Photo credit: Alyssa Pointer

5 Ways to Build Cultural Resilience in the Face of Anti-Asian Hate

In the past year alone, there were 3,800 anti-Asian racist incidents reported, mostly against women and elderly. The escalating rhetoric and violence against Asian Americans culminated in a mass shooting in Atlanta last week where six Asian women were murdered as they worked to support themselves and their families.

Asians are tough. But we are learning that keeping our heads down and being stoic may not always be the best way to deal with challenges especially like the one we are facing now. Many are feeling incredible pain, fear, and grieving. What can we do to build our cultural resilience as we navigate what’s happening today?

Resilience is the psychological quality allowing us to bounce back in the face of trauma.  It’s finding a way to change course, emotionally heal, and continue pressing forward in our goals.  Cultural resilience is realizing how our cultural values and beliefs impact how we face adversity and deal with trauma. 

As a family therapist and clinical trauma professional, I tell folks that resilience isn’t extraordinary or an “x” factor that you’re born or blessed with. Resilience is ordinary. Resilience can be learned and developed. It’s about being proactive and understanding that we must work at maintaining our mental health hygiene daily like we do with our physical hygiene.  After all, we’re talking about the health of our mind which is our emotional, social, and psychological wellbeing.   

There are protective factors and risk factors of our cultural resilience. 
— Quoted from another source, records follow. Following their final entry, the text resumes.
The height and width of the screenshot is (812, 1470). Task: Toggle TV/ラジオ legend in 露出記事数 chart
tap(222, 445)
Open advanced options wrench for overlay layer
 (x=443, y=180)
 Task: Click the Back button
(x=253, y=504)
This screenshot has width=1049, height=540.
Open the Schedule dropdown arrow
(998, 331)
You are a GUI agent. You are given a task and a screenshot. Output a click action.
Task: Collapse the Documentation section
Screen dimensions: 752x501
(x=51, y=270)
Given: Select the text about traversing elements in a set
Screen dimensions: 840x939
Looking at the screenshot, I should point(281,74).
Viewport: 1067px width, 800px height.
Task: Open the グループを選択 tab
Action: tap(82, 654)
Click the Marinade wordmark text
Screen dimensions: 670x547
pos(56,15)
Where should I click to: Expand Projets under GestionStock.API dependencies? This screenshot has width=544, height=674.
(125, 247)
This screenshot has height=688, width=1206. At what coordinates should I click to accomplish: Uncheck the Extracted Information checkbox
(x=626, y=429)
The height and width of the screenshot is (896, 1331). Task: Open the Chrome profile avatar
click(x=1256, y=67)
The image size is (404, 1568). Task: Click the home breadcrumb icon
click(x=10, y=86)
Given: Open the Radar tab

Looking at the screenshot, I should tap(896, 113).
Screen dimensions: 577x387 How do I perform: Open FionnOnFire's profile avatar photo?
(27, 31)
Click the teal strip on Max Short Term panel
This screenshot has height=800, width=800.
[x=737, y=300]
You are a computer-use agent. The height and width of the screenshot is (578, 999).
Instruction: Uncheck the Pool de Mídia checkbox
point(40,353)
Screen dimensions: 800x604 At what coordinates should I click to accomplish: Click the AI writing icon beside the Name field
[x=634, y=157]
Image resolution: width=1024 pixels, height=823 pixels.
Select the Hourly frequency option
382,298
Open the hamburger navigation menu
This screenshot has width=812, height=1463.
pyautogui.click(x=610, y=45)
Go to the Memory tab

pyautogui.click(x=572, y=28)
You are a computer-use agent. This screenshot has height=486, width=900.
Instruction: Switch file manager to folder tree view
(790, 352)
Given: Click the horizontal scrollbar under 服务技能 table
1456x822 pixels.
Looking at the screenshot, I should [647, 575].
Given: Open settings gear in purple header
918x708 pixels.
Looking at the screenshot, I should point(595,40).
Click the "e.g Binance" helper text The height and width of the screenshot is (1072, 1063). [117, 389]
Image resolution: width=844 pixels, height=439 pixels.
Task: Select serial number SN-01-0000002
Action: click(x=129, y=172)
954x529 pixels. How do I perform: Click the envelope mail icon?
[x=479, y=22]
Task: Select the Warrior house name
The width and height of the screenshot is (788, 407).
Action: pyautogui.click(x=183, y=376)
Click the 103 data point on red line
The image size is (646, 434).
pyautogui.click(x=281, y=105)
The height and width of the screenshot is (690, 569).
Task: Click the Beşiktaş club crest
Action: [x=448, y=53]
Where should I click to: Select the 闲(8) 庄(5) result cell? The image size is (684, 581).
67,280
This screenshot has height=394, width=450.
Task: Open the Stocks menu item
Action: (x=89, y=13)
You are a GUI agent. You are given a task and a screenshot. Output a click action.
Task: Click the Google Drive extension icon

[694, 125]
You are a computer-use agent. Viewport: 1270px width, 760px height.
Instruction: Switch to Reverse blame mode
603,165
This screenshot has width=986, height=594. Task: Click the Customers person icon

  • Protective factors include turning to your community asking for help or seeking help (professional or personally).  This gives us courage and improves communication.
  • Risk factors include repressing thoughts and suppressing emotions to show face and save face which are acculturative stressors embedded in Asian culture as we well as being surrounded by the harmful and false narrative of the model minority myth. 

As we check in on members of our community who are hurting, here are some concrete things we can do to be an active part of the healing:

5 ways we can help ourselves and our community build cultural resilience.

1. Identify and claim your grief

Grief is very personal.  It can be from the deaths of the victims of violence, the loss of trust or feeling betrayed by authorities or those in law enforcement, or grief can also be any other change that has altered your life as you know it. Recognize that grief is a cycle  so you may be dealing with endless patterns of emotions that come and go.  That is okay.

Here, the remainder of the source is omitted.